◆ PROBLEMS TO WORK ON
1. Answer these questions using the road-order passage, one answer per line, marked (a), (b), (c):
(a) Upon a petition for leave to file a bill of review, what must be taken to be true?
(b) Who now owns the "Rosegill" homestead?
(c) Because the court was divided in its opinion, what happened to the petition and report?
2. Transcribe the road-order passage from "The orders of" up to and including "his own house.".

◆ PASSAGE TO READ
Upon a petition for leave to file a bill of review, the statements contained in the bill must be taken to be true. Connolly v. Connolly, 32 Gratt. (73 Va.) 657.

The orders of the court so found and filed as exhibits with the bill of review are set forth in the following extract from the bill:

“(a) An order of the County Court of Middlesex county was entered September 3, 1863, by which Ralph Wormley, Esq., was appointed a supervisor of the road from his new quarter to the Great Church (which is now called Christ Church) and from thence to his own house.
“A. certified copy of this order is herewith filed marked ‘Exhibit R-2’ and made a part of this bill. That Ralph Wormley’s house at the time of this order was the ‘Rosegill’ homestead now owned by Jessie K. Smith.
“(b) An order was entered by the County Court of Middlesex in 1707, Order Book No. 4, page 112, reciting that a petition had been filed by Harry Beverley and other inhabitants of the town of Urbanna requesting that the road from Urbanna to Wormley’s mill be opened by law and that the road also be cleared from the mill down the county. Commissioners were appointed to determine which was the most convenient road from Urbanna to Wormley’s mill and from the mill down the county, and they were directed to report *12their proceedings to the court. A certified copy of this order is herewith filed marked ‘Exhibit R-3’ and made part of this bill.
“Wormley’s mill is the mill on the ‘Rosegill’ farm by which the road now running through the property passes.
“(e) An order was entered by the court June 2, 1707, Order Book No. 4, page 114, which recites that the viewers appointed to report which was the most convenient road from Urbanna to Wormley’s mill and down the county had reported as follows:
“ ‘In obedience to this order we, the subscribers, did meet to find which is the most convenient road to Esq. Wormley’s mill, and we find that from Urbanna across the creek to the Shallop landing and through the old field the usual way to the mill, and from the mill by the Hog House Quarter along the road to the Great Church, and so along the main road down the county.’
“The court being divided in their opinion the petition and report was continued for a fuller court. A certified copy of this order is herewith filed, marked ‘Exhibit R-4.’
“The present road leading from Urbanna through the field is and always has been the usual way to the mill. As the road now runs it corresponds with the road described in this order. The Hog House Quarter is a part of the property owned by your petitioner and the ‘Great Church’ referred to in this order is at present called Ghrish Church.

◆ PROVIDED MATERIAL

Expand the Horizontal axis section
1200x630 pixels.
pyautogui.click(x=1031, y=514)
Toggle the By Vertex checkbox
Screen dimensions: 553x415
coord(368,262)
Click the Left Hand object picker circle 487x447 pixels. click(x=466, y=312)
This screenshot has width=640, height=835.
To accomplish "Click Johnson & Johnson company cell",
...
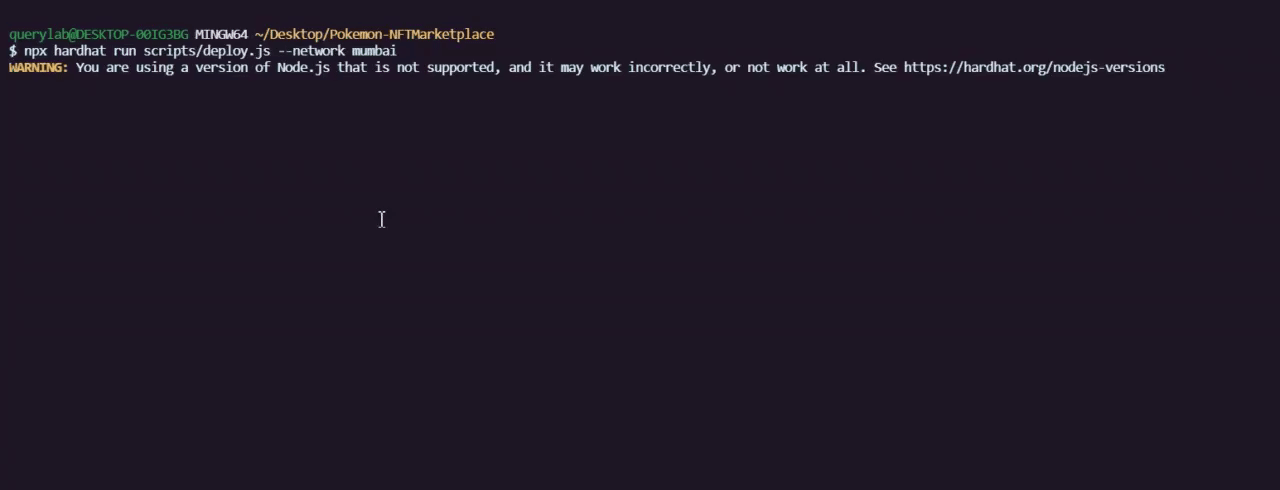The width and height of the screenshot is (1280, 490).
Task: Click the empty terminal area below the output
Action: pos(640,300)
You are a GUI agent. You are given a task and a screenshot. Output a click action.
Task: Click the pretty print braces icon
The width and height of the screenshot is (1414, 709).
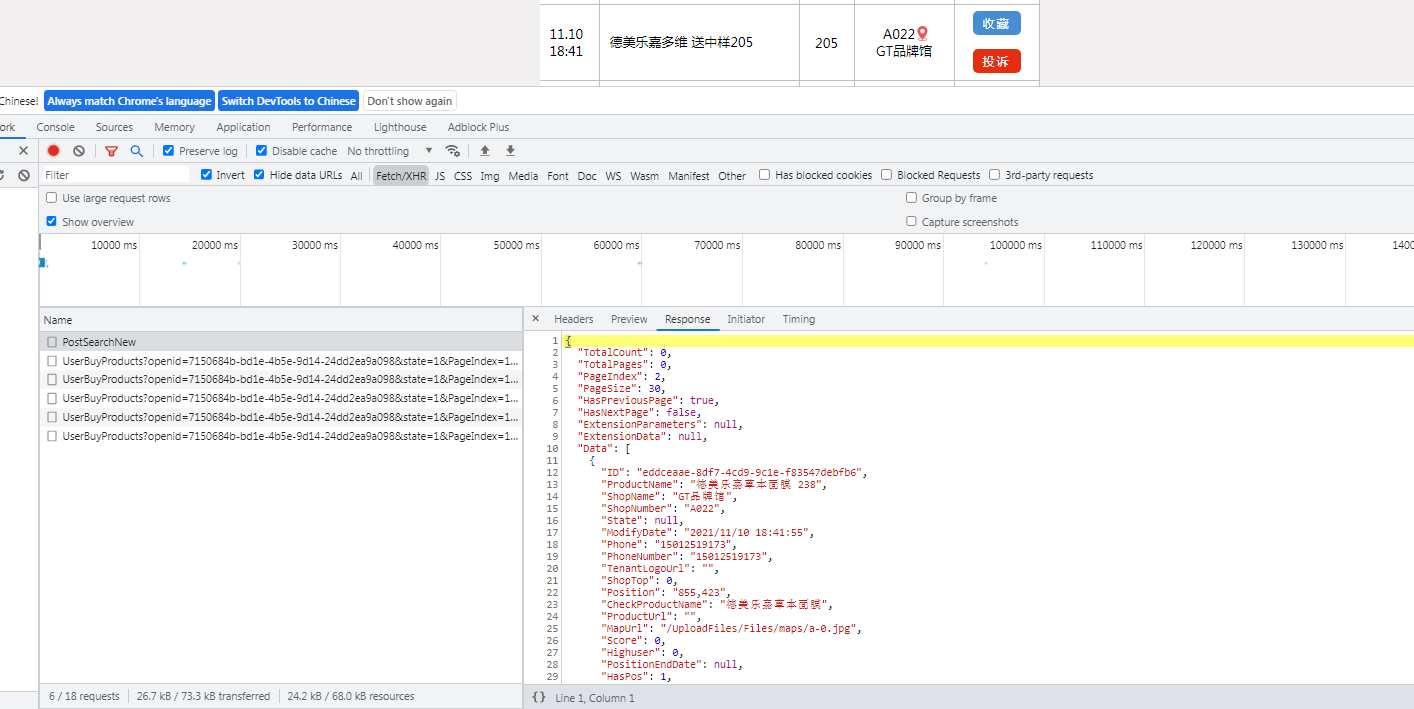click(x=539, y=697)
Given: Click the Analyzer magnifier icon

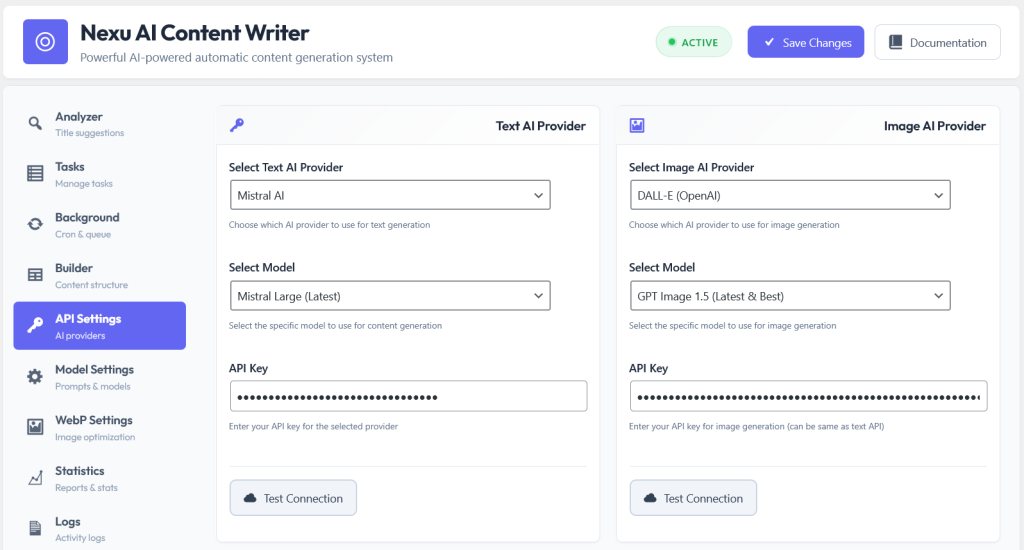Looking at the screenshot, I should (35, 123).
...
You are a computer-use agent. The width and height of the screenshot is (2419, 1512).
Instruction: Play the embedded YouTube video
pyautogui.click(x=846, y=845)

◆ ANSWERS FOR THE TASKS
1.
(a) The statements contained in the bill.
(b) Jessie K. Smith.
(c) They were continued for a fuller court.

2.
The orders of the court so found and filed as exhibits with the bill of review are set forth in the following extract from the bill:

“(a) An order of the County Court of Middlesex county was entered September 3, 1863, by which Ralph Wormley, Esq., was appointed a supervisor of the road from his new quarter to the Great Church (which is now called Christ Church) and from thence to his own house.